RESTRIÇÕES DO CRÉDITO
DE ICMS
Apesar de a Constituição Federal assegurar o princípio da não-cumulatividade, o
legislador complementar entendeu restringir determinados créditos, numa afronta
direta à Carta Magna.
Mais surpreendente ainda é que o judiciário, quando chamado a resguardar a norma
constitucional, ter-se vergado a esta fraude legislativa, posicionando-se pela
legitimidade de tais restrições:
ICMS: CREDITAMENTO. Firme o entendimento do Supremo Tribunal no sentido de não
reconhecer o direito de creditamento do valor ICMS, quando pago em razão de
operações de consumo de energia elétrica, ou de utilização de serviço de
comunicação ou, ainda, de aquisição de bens destinados ao uso e/ou à integração,
no ativo fixo, do seu próprio estabelecimento. Precedentes. (STF - AI 488374 AgR
/ SP - SÃO PAULO - Relator(a): Min. SEPÚLVEDA PERTENCE - Julgamento: 15/06/2004
- Órgão Julgador: Primeira Turma - DJ DATA-25-06-2004).
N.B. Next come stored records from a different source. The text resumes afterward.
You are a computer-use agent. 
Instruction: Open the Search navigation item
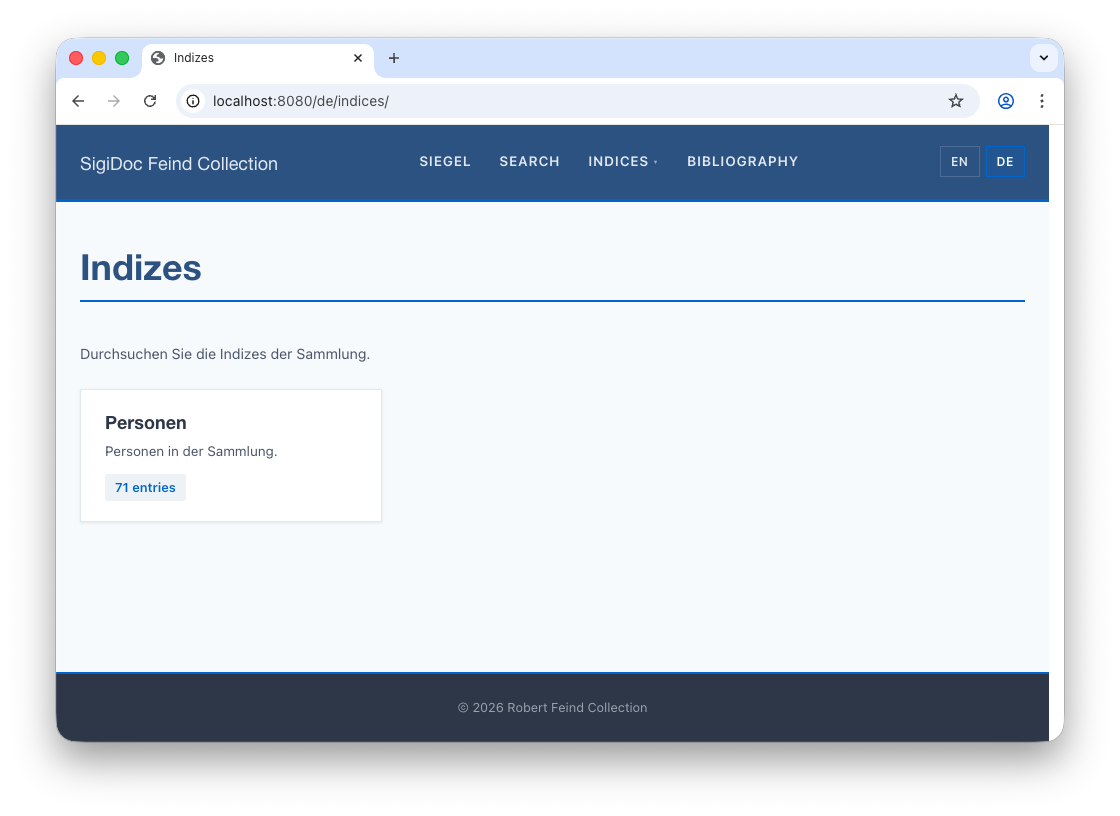[x=529, y=162]
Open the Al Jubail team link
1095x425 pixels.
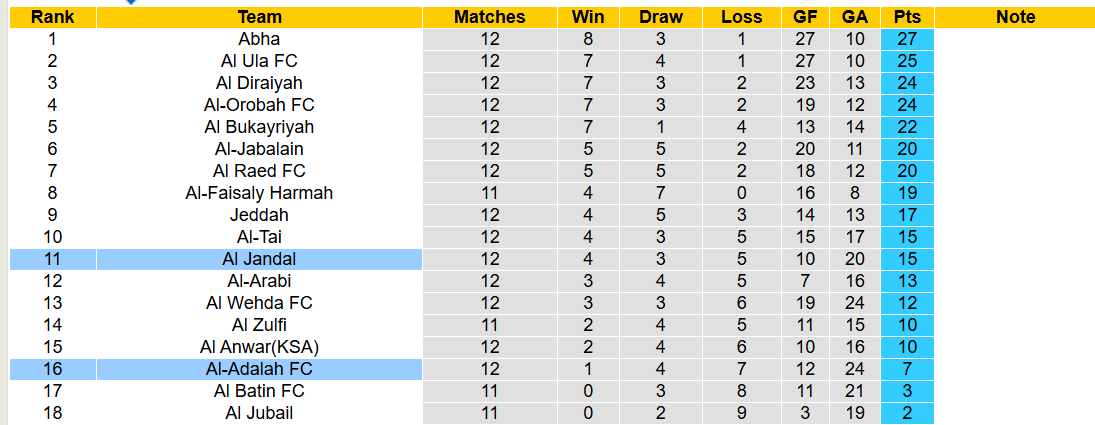259,413
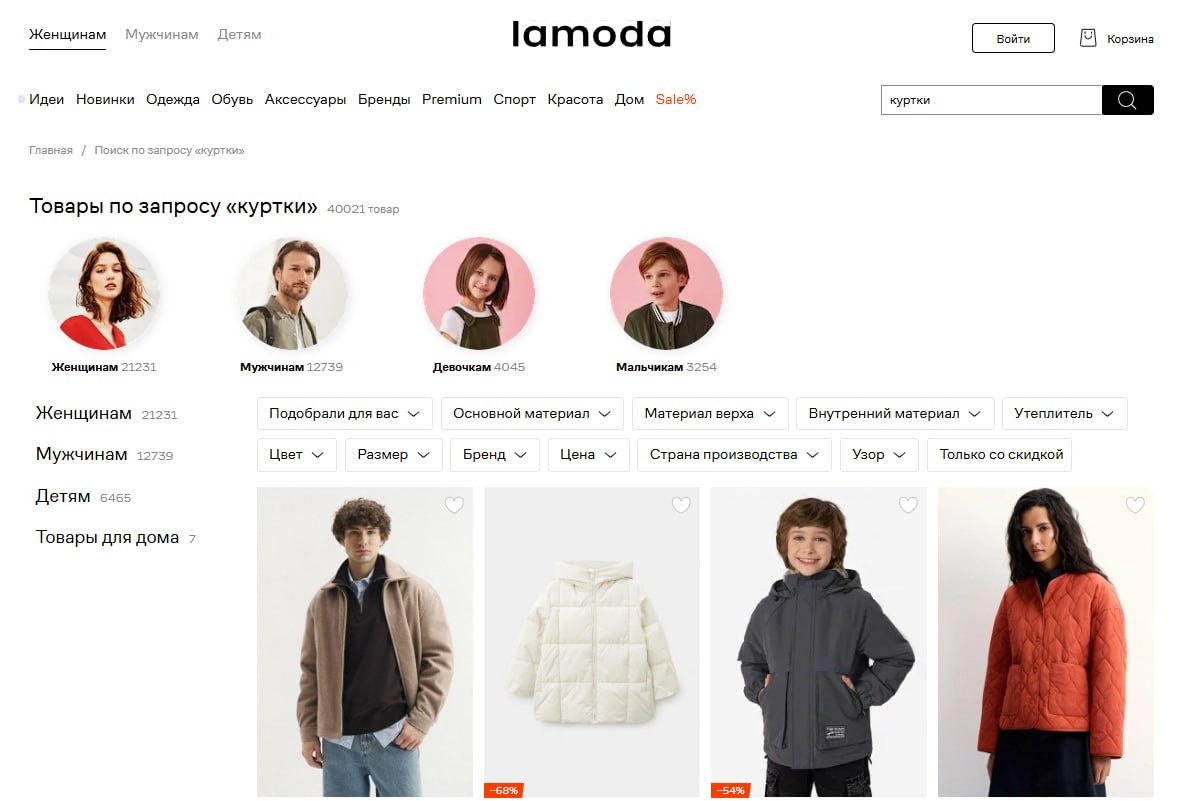
Task: Open the shopping bag Корзина icon
Action: 1088,38
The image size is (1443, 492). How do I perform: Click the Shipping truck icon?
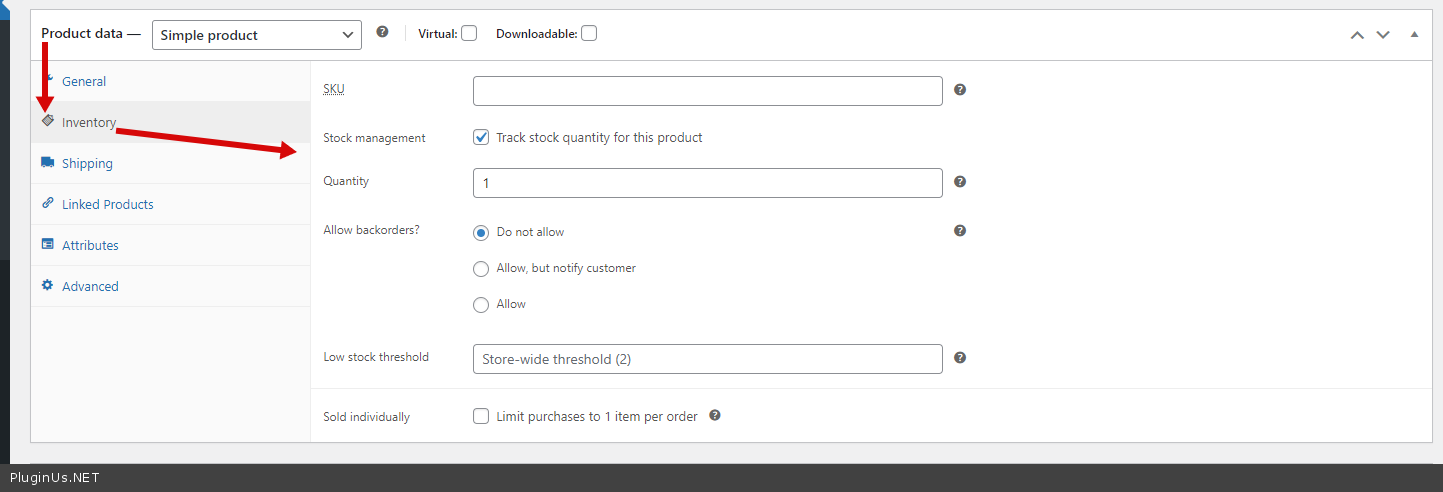(47, 162)
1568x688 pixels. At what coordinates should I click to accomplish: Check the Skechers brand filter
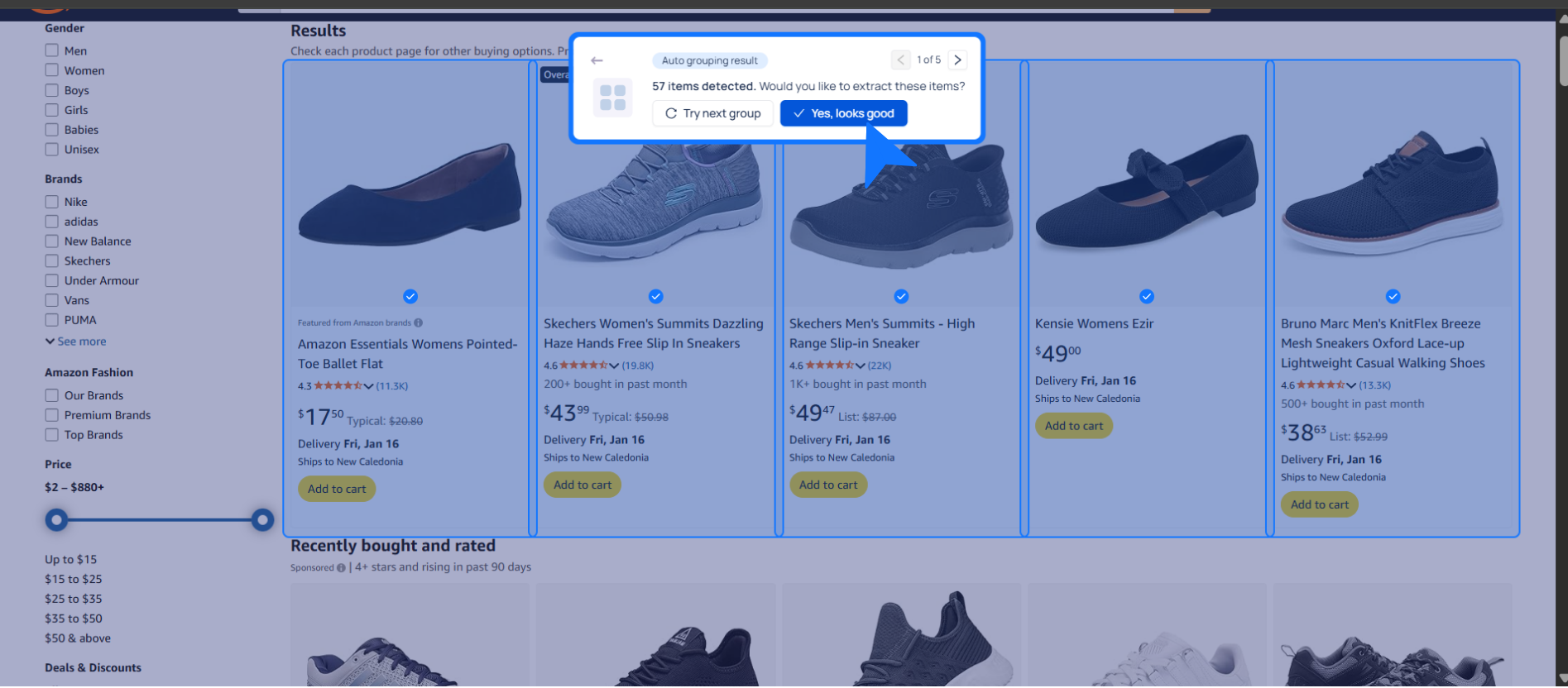(x=52, y=261)
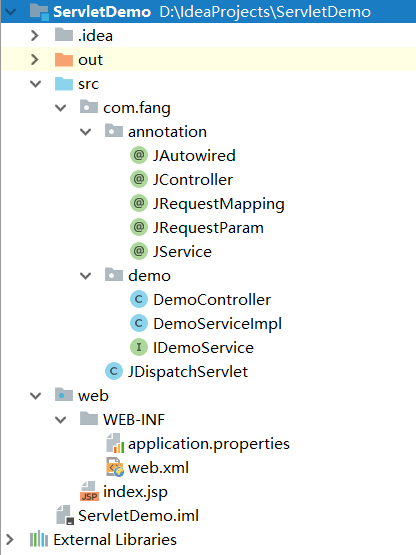This screenshot has height=555, width=416.
Task: Collapse the src folder
Action: [35, 84]
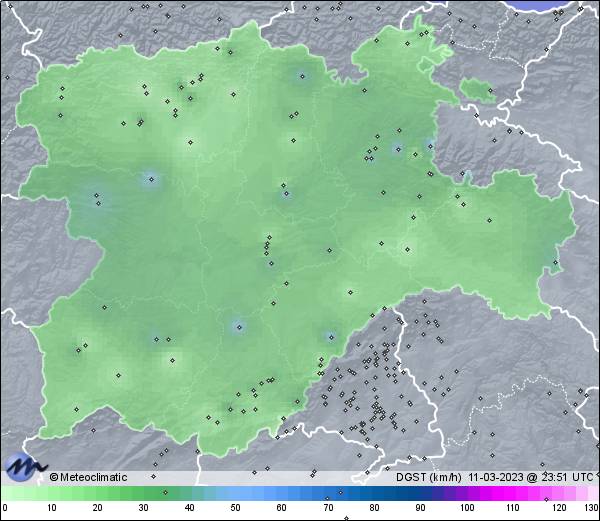
Task: Select the 10 km/h legend label
Action: click(50, 508)
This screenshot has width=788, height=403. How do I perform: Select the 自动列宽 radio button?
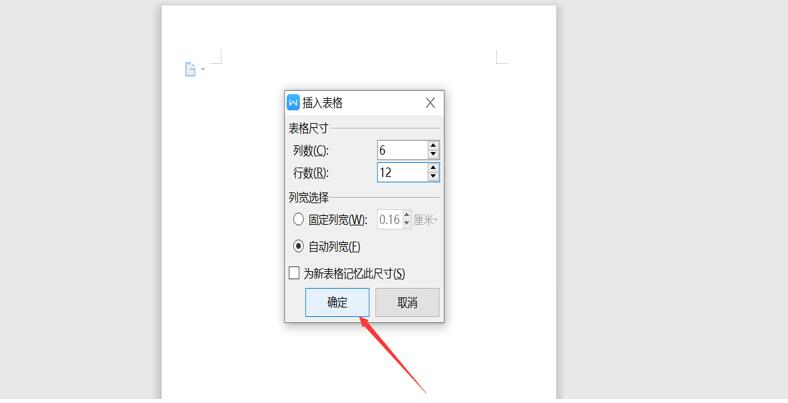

Portanto, atualmente vigoram as seguintes restrições de uso de créditos do ICMS,
além das constitucionais:
MATERIAIS DE USO E CONSUMO
Somente
darão direito de crédito as mercadorias destinadas ao uso ou consumo do
estabelecimento, nele entradas a partir de 1º de
Janeiro de 2011 (Lei Complementar 122/2006).
ENERGIA ELÉTRICA
A partir de 01.01.2001*, somente dará direito a crédito a entrada de energia
elétrica no estabelecimento (LC 102/2000):
a) quando for objeto de operação de saída de energia elétrica;
b) quando consumida no processo de industrialização;
c) quando seu consumo resultar em operação de saída ou prestação para o
exterior, na proporção destas sobre as saídas ou prestações totais; e
d) a partir de 1º de janeiro de 2011, nas demais hipóteses (Lei Complementar
122/2006).
SERVIÇOS DE COMUNICAÇÃO
A partir de 01.01.2001*, somente dará direito a crédito o recebimento de
serviços de comunicação utilizados pelo estabelecimento (LC 102/2000):
a) ao qual tenham sido prestados na execução de serviços da mesma natureza;
b) quando sua utilização resultar em operação de saída ou prestação para o
exterior, na proporção desta sobre as saídas ou prestações totais; e
c) a partir de 1º de janeiro de 2011, nas demais hipóteses (Lei Complementar
122/2006).
* Prazo que vigora por força da liminar em Ação Direta de Inconstitucionalidade
2325-0, com efeitos para todos os contribuintes.